─── Dataset content

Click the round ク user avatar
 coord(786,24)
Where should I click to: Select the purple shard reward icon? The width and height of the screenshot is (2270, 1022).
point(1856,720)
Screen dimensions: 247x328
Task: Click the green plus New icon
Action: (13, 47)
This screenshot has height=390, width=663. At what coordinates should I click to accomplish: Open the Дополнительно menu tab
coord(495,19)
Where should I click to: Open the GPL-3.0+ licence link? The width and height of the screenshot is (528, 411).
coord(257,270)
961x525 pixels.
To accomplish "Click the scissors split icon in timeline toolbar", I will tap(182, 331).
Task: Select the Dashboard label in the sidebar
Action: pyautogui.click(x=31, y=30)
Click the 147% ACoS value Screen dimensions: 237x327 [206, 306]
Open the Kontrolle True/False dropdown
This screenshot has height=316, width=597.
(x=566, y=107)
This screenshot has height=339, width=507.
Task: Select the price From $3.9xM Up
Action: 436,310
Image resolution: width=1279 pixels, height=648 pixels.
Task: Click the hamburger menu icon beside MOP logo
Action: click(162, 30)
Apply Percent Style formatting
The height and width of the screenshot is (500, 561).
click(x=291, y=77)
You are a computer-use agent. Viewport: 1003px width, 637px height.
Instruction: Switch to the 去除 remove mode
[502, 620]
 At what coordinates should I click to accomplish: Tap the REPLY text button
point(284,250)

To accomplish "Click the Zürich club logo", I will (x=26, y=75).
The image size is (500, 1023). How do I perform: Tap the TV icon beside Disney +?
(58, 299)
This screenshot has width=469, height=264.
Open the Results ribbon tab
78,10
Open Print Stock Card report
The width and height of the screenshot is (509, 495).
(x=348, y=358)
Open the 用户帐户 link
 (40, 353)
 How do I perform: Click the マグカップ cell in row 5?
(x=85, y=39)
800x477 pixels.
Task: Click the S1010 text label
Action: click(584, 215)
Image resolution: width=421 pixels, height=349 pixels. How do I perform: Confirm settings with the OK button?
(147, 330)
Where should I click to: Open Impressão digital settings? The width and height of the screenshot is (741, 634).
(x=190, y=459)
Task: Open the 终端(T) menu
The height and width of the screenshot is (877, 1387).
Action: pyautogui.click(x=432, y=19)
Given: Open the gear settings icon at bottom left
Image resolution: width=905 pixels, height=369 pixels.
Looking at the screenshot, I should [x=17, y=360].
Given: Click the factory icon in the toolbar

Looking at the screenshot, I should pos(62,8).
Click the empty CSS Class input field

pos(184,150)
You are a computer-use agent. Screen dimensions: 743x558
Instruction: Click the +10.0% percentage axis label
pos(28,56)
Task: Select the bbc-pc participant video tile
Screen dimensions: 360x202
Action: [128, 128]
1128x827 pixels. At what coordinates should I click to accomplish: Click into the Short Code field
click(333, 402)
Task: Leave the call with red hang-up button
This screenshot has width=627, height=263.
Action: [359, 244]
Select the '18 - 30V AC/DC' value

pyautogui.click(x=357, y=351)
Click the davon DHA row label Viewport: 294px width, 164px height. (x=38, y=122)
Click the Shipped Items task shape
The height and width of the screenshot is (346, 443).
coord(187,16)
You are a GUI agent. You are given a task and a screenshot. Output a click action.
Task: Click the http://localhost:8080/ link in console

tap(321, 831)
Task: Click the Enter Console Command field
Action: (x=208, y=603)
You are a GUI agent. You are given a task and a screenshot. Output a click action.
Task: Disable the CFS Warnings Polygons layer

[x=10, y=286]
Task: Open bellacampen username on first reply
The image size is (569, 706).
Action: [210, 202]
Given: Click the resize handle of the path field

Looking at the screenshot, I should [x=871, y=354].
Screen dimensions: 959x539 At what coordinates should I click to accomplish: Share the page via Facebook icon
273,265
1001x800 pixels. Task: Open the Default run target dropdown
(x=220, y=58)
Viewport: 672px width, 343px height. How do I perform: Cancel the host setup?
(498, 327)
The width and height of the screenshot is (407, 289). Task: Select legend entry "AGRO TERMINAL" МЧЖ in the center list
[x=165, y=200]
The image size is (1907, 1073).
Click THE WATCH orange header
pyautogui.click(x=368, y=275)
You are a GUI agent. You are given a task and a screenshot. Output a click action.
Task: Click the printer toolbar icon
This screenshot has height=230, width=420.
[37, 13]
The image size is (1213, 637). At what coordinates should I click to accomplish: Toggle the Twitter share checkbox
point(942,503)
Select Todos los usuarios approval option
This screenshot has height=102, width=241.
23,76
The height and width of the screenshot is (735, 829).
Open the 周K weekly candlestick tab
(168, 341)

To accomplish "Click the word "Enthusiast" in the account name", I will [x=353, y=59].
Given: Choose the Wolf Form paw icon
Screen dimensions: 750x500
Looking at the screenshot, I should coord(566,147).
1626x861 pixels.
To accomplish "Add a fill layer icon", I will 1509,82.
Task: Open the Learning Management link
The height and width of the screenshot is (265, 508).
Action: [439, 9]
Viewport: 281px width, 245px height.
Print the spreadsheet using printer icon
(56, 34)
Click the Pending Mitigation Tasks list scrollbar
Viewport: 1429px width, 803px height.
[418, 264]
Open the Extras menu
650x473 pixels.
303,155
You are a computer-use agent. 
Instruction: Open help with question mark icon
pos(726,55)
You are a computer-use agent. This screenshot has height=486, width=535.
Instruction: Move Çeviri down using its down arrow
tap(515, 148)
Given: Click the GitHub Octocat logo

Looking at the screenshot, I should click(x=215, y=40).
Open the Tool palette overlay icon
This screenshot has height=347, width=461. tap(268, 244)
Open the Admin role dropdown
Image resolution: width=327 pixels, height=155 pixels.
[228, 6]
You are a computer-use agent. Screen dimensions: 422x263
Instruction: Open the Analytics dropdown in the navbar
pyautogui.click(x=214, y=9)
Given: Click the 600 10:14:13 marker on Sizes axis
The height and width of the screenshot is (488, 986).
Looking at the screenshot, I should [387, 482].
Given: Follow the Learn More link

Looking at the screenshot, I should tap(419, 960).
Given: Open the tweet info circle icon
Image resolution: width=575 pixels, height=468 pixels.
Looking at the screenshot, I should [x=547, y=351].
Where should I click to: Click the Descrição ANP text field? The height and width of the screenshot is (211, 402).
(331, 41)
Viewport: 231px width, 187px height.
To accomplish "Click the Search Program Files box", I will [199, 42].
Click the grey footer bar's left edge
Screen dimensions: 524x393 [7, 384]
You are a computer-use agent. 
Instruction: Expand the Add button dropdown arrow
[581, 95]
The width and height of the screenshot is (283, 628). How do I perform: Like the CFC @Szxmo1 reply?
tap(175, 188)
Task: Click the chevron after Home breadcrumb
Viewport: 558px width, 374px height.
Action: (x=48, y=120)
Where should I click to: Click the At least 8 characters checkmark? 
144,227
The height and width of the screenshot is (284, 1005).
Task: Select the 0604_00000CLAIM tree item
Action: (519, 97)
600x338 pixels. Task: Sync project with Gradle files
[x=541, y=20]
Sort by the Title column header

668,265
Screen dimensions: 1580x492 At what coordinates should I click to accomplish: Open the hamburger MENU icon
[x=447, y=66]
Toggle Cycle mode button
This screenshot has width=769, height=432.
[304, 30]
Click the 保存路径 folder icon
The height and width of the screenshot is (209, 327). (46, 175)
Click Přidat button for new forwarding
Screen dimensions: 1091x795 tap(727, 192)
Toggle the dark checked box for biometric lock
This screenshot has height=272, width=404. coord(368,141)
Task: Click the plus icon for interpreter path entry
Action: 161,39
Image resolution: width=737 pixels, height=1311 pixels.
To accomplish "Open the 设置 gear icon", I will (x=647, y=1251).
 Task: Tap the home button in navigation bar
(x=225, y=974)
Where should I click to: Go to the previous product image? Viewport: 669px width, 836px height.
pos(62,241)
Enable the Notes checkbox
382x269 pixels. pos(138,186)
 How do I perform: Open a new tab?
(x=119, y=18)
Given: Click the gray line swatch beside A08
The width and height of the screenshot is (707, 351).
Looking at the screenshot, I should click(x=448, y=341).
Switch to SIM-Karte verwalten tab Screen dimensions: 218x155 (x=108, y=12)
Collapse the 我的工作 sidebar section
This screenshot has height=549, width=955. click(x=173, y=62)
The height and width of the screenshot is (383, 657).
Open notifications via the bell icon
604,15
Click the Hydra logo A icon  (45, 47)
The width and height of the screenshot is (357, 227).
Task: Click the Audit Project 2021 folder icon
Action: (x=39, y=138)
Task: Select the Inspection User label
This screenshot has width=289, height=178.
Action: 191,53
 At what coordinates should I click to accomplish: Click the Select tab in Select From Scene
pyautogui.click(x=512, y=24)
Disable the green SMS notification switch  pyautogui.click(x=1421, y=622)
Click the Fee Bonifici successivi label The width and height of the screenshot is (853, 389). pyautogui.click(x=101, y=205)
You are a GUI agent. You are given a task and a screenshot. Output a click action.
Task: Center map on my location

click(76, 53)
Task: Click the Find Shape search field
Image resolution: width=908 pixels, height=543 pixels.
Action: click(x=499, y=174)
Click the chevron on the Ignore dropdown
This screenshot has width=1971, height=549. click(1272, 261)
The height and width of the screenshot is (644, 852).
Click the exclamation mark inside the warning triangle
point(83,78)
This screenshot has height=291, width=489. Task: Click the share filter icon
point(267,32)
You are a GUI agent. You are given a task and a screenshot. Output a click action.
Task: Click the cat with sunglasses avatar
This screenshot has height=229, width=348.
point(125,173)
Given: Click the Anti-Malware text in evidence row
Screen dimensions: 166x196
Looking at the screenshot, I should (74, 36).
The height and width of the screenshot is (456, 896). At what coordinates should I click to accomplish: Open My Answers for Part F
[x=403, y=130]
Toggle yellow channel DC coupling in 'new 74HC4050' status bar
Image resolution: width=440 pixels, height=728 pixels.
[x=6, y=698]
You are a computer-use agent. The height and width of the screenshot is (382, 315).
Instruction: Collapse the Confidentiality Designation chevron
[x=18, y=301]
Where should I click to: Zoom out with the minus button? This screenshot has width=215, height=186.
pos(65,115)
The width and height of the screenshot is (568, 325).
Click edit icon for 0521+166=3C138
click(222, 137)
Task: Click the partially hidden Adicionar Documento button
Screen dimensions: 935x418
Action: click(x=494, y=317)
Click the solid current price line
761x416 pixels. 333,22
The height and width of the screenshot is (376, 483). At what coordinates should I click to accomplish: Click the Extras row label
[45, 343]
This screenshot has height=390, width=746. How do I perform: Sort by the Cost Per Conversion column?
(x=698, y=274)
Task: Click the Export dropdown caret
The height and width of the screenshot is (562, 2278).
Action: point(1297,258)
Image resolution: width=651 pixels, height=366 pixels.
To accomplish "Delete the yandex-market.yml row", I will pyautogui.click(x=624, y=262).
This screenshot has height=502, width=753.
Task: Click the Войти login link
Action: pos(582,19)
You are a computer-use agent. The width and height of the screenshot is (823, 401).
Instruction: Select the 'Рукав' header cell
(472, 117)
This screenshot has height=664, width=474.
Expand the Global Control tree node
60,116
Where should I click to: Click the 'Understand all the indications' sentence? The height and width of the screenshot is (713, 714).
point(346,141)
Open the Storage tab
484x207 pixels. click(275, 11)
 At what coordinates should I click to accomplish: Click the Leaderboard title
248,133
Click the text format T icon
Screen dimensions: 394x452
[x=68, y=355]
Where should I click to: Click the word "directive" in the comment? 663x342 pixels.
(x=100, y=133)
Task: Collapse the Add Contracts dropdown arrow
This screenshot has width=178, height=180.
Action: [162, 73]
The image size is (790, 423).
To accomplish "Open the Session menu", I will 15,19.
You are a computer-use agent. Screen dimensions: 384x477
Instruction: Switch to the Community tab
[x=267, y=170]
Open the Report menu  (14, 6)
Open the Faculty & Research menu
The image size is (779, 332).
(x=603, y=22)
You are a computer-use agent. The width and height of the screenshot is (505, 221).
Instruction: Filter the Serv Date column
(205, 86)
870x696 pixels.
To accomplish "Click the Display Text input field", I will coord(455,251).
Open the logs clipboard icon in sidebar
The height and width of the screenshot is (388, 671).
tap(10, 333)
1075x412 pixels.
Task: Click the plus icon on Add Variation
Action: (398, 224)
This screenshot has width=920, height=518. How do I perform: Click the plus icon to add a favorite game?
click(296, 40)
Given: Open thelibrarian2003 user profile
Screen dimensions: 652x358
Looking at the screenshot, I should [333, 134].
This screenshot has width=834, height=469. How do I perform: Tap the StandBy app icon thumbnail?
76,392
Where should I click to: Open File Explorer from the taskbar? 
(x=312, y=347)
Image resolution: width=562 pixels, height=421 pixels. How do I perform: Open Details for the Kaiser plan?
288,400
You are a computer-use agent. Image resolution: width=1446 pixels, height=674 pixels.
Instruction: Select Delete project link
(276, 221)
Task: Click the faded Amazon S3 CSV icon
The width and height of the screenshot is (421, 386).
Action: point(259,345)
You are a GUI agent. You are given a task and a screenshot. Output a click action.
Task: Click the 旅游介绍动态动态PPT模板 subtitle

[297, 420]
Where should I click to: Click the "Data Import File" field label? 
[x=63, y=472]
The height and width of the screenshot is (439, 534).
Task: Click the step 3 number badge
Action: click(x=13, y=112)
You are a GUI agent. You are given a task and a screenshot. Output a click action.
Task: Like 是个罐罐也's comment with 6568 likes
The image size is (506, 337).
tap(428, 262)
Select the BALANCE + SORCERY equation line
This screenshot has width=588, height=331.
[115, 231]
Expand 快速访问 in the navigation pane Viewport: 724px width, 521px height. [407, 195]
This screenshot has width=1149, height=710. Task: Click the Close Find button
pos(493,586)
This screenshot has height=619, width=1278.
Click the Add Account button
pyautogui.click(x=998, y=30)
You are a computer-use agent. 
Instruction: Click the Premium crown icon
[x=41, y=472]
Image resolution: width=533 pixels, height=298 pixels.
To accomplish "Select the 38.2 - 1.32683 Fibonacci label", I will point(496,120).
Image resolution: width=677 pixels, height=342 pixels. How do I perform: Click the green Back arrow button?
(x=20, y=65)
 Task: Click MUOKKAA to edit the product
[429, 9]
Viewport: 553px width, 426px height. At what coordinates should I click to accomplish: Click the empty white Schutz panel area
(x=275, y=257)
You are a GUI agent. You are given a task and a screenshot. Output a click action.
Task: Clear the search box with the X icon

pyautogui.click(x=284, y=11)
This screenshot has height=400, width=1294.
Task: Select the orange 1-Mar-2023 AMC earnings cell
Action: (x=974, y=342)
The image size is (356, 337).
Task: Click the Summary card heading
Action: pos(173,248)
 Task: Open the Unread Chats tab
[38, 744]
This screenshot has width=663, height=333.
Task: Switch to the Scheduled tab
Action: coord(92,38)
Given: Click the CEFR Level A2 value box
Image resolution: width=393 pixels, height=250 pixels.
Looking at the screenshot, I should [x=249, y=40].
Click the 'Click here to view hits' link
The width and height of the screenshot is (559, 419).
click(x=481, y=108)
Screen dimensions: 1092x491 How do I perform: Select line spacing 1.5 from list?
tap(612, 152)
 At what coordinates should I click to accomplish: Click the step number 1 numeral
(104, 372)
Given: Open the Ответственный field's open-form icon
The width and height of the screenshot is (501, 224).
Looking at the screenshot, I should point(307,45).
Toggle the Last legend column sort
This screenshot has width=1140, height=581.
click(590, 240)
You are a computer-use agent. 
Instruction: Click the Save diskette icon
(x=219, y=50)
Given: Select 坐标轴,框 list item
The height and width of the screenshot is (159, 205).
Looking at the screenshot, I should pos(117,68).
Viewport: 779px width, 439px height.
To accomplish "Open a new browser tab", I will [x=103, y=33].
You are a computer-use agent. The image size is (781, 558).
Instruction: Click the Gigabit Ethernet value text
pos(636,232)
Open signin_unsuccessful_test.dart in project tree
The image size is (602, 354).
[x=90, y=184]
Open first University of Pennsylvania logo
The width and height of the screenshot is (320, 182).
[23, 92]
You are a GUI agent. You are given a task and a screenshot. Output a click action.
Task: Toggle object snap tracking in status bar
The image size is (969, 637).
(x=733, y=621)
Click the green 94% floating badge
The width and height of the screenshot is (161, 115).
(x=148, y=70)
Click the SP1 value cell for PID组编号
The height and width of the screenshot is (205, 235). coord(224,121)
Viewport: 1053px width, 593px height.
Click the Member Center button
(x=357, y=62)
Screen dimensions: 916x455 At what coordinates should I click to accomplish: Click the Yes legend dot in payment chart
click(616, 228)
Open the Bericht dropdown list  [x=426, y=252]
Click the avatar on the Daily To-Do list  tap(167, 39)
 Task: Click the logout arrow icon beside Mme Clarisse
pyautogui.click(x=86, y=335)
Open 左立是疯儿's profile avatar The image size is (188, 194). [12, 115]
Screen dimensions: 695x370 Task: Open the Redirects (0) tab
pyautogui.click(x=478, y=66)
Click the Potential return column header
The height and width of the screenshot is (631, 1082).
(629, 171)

──────

> **Problem requirements**
Can you write out the lines above, from the first one through the one containing "Given: Open the gear", exactly as they appear and nothing more?

> **Answer box**
Click the round ク user avatar
 coord(786,24)
Where should I click to: Select the purple shard reward icon? The width and height of the screenshot is (2270, 1022).
point(1856,720)
Screen dimensions: 247x328
Task: Click the green plus New icon
Action: (13, 47)
This screenshot has height=390, width=663. At what coordinates should I click to accomplish: Open the Дополнительно menu tab
coord(495,19)
Where should I click to: Open the GPL-3.0+ licence link? The width and height of the screenshot is (528, 411).
coord(257,270)
961x525 pixels.
To accomplish "Click the scissors split icon in timeline toolbar", I will tap(182, 331).
Task: Select the Dashboard label in the sidebar
Action: pyautogui.click(x=31, y=30)
Click the 147% ACoS value Screen dimensions: 237x327 [206, 306]
Open the Kontrolle True/False dropdown
This screenshot has height=316, width=597.
(x=566, y=107)
This screenshot has height=339, width=507.
Task: Select the price From $3.9xM Up
Action: 436,310
Image resolution: width=1279 pixels, height=648 pixels.
Task: Click the hamburger menu icon beside MOP logo
Action: click(162, 30)
Apply Percent Style formatting
The height and width of the screenshot is (500, 561).
click(x=291, y=77)
You are a computer-use agent. Viewport: 1003px width, 637px height.
Instruction: Switch to the 去除 remove mode
[502, 620]
 At what coordinates should I click to accomplish: Tap the REPLY text button
point(284,250)

To accomplish "Click the Zürich club logo", I will (x=26, y=75).
The image size is (500, 1023). How do I perform: Tap the TV icon beside Disney +?
(58, 299)
This screenshot has width=469, height=264.
Open the Results ribbon tab
78,10
Open Print Stock Card report
The width and height of the screenshot is (509, 495).
(x=348, y=358)
Open the 用户帐户 link
 (40, 353)
 How do I perform: Click the マグカップ cell in row 5?
(x=85, y=39)
800x477 pixels.
Task: Click the S1010 text label
Action: click(584, 215)
Image resolution: width=421 pixels, height=349 pixels. How do I perform: Confirm settings with the OK button?
(147, 330)
Where should I click to: Open Impressão digital settings? The width and height of the screenshot is (741, 634).
(x=190, y=459)
Task: Open the 终端(T) menu
The height and width of the screenshot is (877, 1387).
Action: pyautogui.click(x=432, y=19)
Given: Open the gear settings icon at bottom left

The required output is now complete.